Hace apenas unos días el Tribunal Constitucional al fin hacía público el contenido de la sentencia con la que ha avalado la Ley Orgánica 2/2010, de 3 de marzo, de salud sexual y reproductiva y de interrupción voluntaria del embarazo. Batiendo todos los récords de su historia, el máximo intérprete de nuestra Constitución ha tardado nada más y nada menos que 13 años en dar respuesta definitiva a una de las proyecciones más esenciales de los derechos fundamentales leídos desde una perspectiva de género.

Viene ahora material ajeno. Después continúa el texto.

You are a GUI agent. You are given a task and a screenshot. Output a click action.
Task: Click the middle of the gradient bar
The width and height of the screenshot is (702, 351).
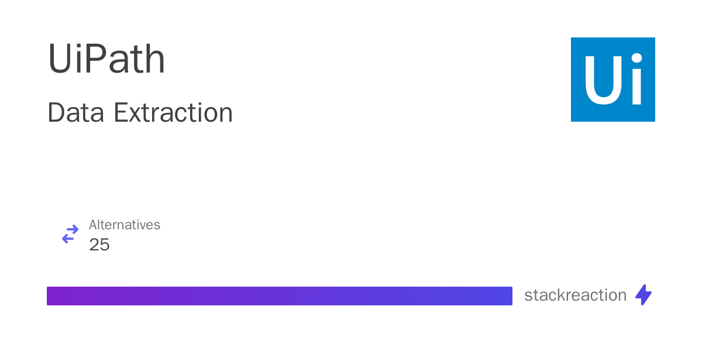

De hecho, el fallo prácticamente se ha superpuesto a la entrada en vigor de Ley Orgánica 1/2023 que reforma la anterior de 2010, lo cual ha provocado de hecho entre los magistrados una serie controversia, de esas densamente jurídicas que tanto gustan a los especialistas, sobre la pérdida de objeto del recurso con relación a varios artículos de la ley impugnada ahora ya modificados. Este largo periplo, en el que se han entremezclado de manera bochornosa tensiones partidistas y bloqueos diversos dentro y fuera del órgano, ha contribuido de manera singular al desprestigio de un Tribunal que presenta graves carencias y dolencias. En todo caso, bienvenido sea un fallo que, apartándose con criterio de los argumentos usados en la polémica sentencia que en 1985 avaló los entonces tres supuestos de despenalización del aborto, ha venido a afirmar un “derecho de la mujer a la autodeterminación respecto de la interrupción del embarazo”, con base en la dignidad y el libre desarrollo de la personalidad (art. 1.1 y 10.1 CE), así como en su derecho a la integridad física y moral (art. 15 CE). Es decir, para la mayoría del TC no hay duda de que “la decisión acerca de continuar adelante con el embarazo, con las consecuencias que ello implica en todos los órdenes de la vida de la mujer – físico, psicológico, socia y jurídico – enlaza de forma directa con su dignidad y el libre desarrollo de la personalidad, en cuanto afecta a la libertad de procreación de la mujer y condiciona indiscutiblemente su proyecto de vida”.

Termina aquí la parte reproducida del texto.